Could you revise the listing from the line with "Image resolution: width=487" to the line with "Looking at the screenshot, I should pos(72,187).", swapping "chevron" for "caret" and leaving everything else unchanged, then return only those lines?

[start Excerpted records]

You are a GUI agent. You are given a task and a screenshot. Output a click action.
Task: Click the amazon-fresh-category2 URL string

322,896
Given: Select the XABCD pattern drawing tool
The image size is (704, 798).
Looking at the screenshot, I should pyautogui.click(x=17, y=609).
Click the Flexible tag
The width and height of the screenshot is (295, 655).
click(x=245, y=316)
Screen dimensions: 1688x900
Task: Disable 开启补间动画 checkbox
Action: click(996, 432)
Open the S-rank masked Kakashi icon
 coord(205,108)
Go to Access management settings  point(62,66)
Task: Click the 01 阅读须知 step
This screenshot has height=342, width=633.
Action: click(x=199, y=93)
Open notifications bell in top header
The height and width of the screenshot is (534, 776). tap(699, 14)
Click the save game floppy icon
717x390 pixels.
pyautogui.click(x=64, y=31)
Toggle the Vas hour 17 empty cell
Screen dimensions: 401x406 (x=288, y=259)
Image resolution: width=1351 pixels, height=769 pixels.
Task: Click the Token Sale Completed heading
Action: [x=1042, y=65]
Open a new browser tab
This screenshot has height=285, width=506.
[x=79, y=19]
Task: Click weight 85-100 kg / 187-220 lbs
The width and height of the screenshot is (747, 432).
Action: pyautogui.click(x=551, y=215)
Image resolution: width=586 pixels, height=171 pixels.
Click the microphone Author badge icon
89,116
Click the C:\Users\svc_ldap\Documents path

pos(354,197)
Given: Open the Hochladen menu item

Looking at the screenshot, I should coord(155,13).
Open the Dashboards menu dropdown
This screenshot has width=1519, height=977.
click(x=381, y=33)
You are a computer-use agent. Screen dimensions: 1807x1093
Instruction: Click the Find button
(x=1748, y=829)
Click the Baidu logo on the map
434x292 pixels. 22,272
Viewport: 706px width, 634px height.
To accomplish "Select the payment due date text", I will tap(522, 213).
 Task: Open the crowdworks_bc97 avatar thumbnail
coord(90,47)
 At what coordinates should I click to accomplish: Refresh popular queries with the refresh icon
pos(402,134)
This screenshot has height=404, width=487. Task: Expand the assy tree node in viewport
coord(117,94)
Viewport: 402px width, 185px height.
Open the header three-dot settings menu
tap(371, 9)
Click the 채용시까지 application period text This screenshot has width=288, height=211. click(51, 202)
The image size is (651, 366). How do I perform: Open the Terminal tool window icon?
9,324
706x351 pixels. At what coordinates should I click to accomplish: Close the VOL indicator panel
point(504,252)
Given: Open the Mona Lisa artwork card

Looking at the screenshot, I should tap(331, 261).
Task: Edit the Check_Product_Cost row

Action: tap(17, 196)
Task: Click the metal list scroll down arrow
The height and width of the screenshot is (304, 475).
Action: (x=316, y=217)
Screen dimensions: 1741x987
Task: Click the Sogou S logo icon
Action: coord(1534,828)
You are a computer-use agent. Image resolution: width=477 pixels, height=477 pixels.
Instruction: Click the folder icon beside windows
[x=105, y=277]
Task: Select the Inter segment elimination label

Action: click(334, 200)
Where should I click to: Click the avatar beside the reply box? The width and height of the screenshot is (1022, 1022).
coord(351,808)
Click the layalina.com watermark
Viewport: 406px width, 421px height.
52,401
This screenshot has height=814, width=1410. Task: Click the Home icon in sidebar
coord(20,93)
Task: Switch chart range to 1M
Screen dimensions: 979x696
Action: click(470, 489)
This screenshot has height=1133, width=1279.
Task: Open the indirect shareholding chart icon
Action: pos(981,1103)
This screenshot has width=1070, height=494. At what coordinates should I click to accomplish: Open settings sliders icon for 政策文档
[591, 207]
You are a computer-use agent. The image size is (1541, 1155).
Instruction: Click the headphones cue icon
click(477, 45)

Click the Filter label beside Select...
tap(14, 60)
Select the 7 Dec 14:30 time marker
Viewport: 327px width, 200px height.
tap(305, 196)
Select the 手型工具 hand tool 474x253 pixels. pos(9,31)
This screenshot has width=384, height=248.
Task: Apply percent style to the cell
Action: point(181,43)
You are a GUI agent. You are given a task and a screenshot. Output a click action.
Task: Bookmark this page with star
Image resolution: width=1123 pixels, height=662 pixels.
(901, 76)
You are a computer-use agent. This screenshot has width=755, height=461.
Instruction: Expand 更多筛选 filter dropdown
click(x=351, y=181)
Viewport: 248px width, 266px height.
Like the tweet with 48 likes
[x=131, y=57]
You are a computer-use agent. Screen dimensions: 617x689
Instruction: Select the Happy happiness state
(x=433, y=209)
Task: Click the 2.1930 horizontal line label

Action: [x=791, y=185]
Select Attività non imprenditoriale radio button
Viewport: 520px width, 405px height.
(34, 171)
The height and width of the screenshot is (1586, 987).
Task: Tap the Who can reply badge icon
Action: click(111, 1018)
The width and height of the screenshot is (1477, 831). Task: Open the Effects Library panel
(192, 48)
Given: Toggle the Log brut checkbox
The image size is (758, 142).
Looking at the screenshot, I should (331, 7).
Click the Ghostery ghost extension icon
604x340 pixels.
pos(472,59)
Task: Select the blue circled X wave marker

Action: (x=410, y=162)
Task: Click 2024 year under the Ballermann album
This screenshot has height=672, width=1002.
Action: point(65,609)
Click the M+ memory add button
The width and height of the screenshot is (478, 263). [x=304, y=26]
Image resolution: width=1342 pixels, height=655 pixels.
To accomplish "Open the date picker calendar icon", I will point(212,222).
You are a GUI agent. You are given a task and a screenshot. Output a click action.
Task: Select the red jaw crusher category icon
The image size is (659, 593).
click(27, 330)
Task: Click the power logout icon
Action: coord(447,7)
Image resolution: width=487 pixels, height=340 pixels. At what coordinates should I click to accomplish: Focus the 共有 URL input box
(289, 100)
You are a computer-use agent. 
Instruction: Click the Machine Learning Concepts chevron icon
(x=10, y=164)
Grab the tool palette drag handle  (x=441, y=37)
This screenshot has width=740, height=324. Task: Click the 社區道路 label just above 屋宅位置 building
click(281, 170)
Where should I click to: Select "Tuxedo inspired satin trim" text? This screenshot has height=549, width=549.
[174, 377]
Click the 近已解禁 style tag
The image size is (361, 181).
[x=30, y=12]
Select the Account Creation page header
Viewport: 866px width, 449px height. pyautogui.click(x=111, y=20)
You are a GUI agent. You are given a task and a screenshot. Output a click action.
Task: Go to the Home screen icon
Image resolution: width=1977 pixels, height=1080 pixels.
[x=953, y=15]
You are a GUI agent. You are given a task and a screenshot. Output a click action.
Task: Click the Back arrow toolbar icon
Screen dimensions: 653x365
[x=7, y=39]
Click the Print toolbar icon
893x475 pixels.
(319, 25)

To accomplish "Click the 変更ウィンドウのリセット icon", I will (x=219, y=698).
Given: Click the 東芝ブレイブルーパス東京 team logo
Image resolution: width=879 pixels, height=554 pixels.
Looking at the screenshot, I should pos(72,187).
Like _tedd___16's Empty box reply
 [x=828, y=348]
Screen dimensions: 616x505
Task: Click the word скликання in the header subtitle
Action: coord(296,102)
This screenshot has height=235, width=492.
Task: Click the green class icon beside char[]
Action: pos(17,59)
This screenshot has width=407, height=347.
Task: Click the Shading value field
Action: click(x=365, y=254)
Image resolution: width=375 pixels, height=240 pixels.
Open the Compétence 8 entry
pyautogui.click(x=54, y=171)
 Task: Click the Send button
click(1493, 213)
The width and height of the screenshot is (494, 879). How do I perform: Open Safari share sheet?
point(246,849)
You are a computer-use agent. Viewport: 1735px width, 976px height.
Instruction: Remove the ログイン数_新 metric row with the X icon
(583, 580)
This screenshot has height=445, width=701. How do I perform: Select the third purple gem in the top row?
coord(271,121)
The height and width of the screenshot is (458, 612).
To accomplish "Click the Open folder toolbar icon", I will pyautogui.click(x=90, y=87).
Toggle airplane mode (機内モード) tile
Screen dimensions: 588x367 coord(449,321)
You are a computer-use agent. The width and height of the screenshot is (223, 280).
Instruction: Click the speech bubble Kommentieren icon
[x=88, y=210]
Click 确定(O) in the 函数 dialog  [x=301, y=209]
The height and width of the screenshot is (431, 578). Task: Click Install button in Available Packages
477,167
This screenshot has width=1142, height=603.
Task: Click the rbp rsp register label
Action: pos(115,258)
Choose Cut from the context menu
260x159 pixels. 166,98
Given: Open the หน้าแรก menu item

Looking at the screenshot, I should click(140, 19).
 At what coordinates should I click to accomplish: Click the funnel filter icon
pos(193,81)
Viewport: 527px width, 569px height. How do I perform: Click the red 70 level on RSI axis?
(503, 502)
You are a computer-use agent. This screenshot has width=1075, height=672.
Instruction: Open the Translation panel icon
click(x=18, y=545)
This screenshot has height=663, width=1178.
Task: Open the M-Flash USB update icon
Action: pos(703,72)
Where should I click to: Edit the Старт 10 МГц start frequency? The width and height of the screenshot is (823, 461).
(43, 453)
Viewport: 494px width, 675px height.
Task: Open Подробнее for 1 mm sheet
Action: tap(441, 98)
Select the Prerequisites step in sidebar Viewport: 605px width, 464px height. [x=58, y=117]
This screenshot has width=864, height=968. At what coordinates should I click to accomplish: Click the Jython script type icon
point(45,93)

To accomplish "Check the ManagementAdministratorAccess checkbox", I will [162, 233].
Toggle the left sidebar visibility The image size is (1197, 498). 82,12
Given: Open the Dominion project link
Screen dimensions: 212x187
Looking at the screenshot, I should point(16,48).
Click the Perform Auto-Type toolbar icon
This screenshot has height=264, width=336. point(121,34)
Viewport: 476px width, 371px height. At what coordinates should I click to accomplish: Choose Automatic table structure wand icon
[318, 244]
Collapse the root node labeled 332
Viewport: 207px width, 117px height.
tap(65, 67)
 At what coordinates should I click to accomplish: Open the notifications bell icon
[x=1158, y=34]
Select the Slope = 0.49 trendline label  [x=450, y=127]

[end Excerpted records]

## [Response for this exercise]
Image resolution: width=487 pixels, height=340 pixels. At what coordinates should I click to accomplish: Focus the 共有 URL input box
(289, 100)
You are a computer-use agent. 
Instruction: Click the Machine Learning Concepts caret icon
(x=10, y=164)
Grab the tool palette drag handle  (x=441, y=37)
This screenshot has width=740, height=324. Task: Click the 社區道路 label just above 屋宅位置 building
click(281, 170)
Where should I click to: Select "Tuxedo inspired satin trim" text? This screenshot has height=549, width=549.
[174, 377]
Click the 近已解禁 style tag
The image size is (361, 181).
[x=30, y=12]
Select the Account Creation page header
Viewport: 866px width, 449px height. pyautogui.click(x=111, y=20)
You are a GUI agent. You are given a task and a screenshot. Output a click action.
Task: Go to the Home screen icon
Image resolution: width=1977 pixels, height=1080 pixels.
[x=953, y=15]
You are a GUI agent. You are given a task and a screenshot. Output a click action.
Task: Click the Back arrow toolbar icon
Screen dimensions: 653x365
[x=7, y=39]
Click the Print toolbar icon
893x475 pixels.
(319, 25)

To accomplish "Click the 変更ウィンドウのリセット icon", I will (x=219, y=698).
Given: Click the 東芝ブレイブルーパス東京 team logo
Image resolution: width=879 pixels, height=554 pixels.
Looking at the screenshot, I should pos(72,187).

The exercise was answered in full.